Two articles crossed my desk this week that I thought were worth writing about, and they both have the same idea at their heart: language and how it relates to power. The first, about the Ukraine, I’ll discuss today, and the second, about women directors specifically and gender in the arts more broadly, I’ll write about next week.
I’ve found a few articles about the uprisings/unrest in the Ukraine that mention the importance of the language and cultural differences between Western, European-leaning-and-Ukrainian-speaking Ukraine, and Eastern, Russian-leaning-and-speaking Ukraine. I’ve chosen to share this one from the International Business Times, primarily for the last few paragraphs. They explain that while the languages are “closely related Slavic tongues…they are also distinct languages with separate ethnic and national identities” and how the language you speak can determine whether you’re viewed as a second-class citizen.
Knowing the linguistic and cultural differences can help explain why certain Ukranian citizens prefer to think of themselves as more Russian than Ukrainian, particularly those in Sevastopol with its Russian Naval presence. And why they view intervention by Russian military forces as welcome, rather than as an invasion.

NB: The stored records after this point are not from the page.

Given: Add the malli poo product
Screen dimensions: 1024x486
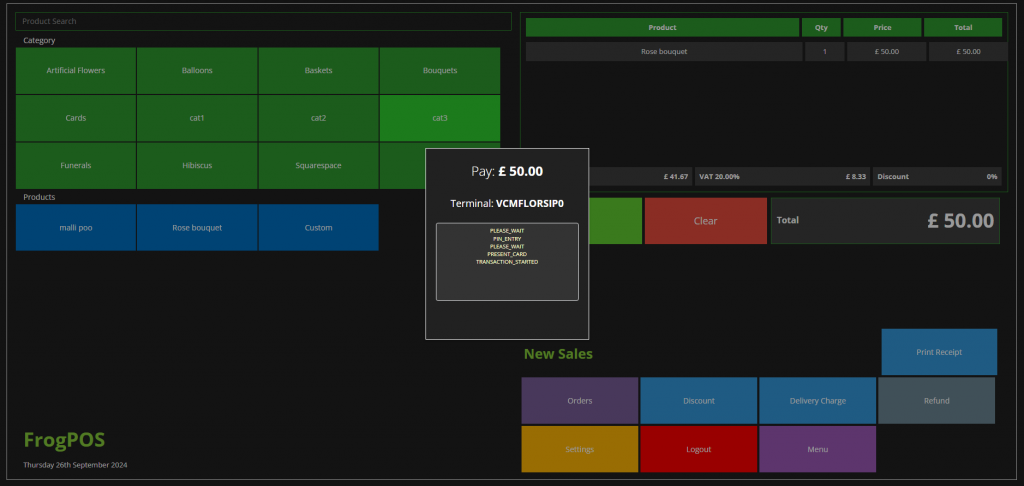Looking at the screenshot, I should click(x=76, y=228).
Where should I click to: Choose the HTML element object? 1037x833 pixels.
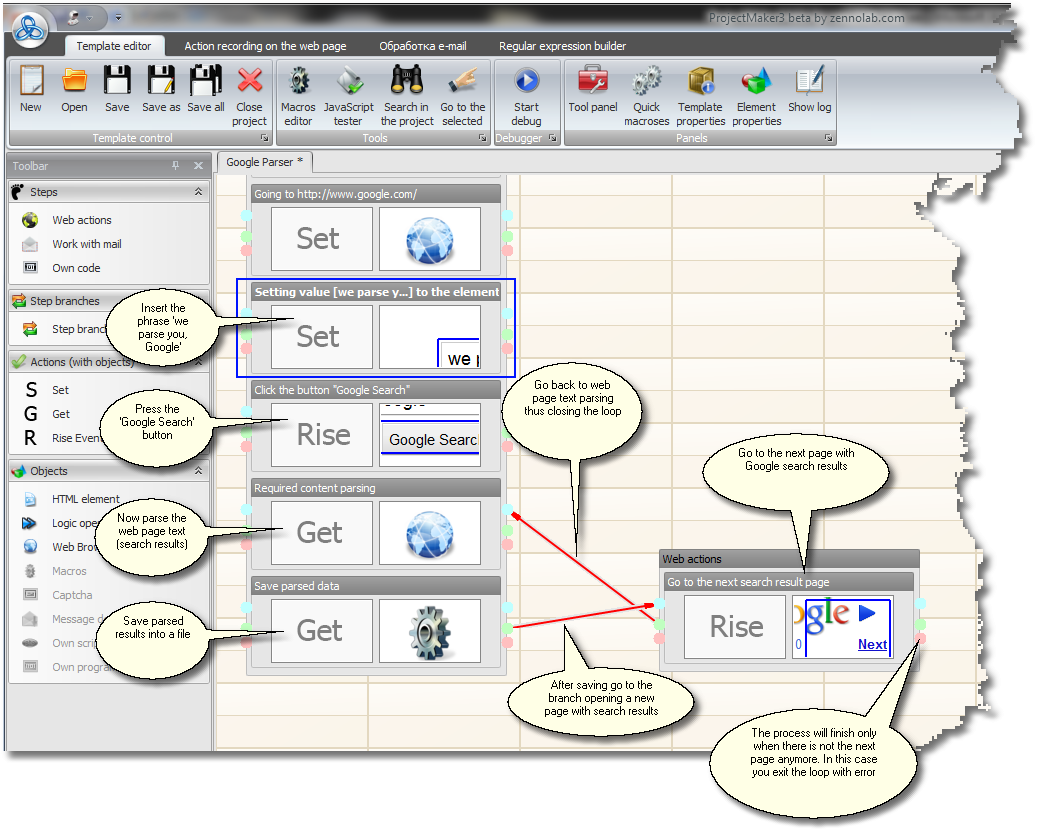(x=85, y=499)
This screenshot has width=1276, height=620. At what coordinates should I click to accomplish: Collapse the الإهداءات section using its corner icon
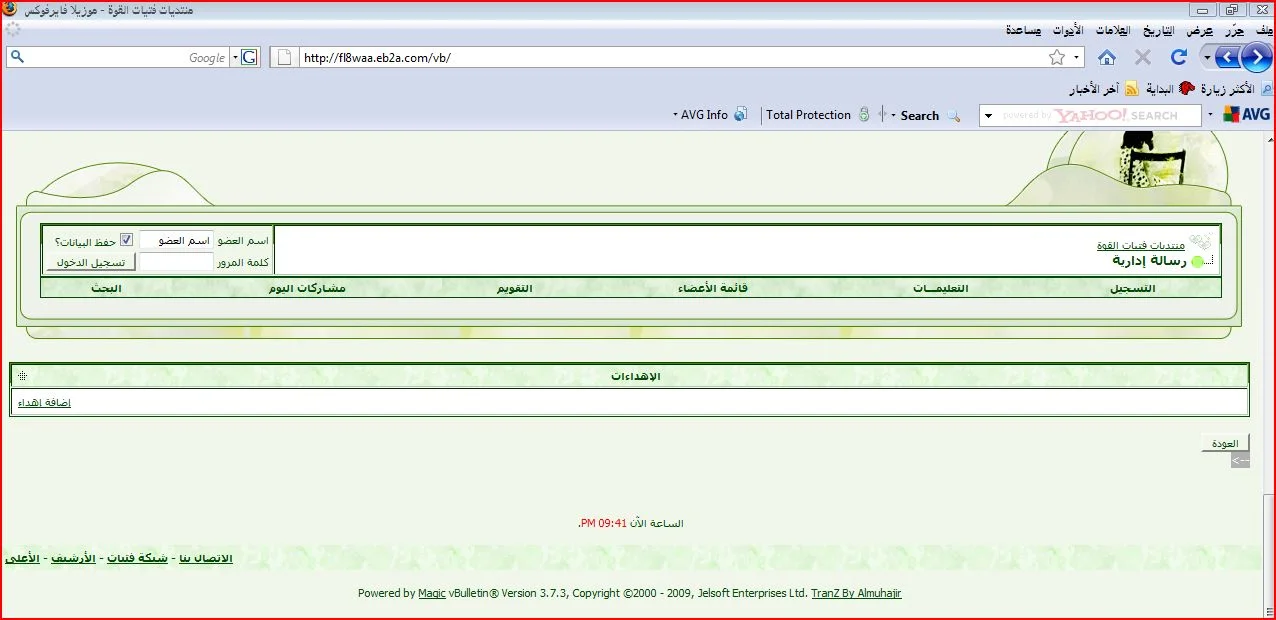tap(22, 376)
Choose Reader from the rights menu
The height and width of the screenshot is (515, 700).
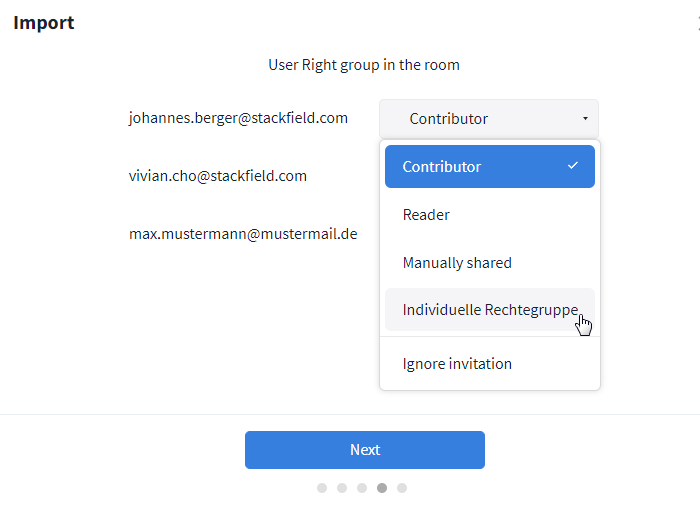coord(426,215)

Linguistics and how it relates to the concept of national identity has been studied by several sociolinguists, including work focusing on the many countries formed after the fall of the Soviet Union. When politics or economics draw boundary lines, they don’t always take the more personally and socially relevant concepts like language and culture into consideration. And as we’re seeing in the Ukraine, the resulting clashes will be heard around the world.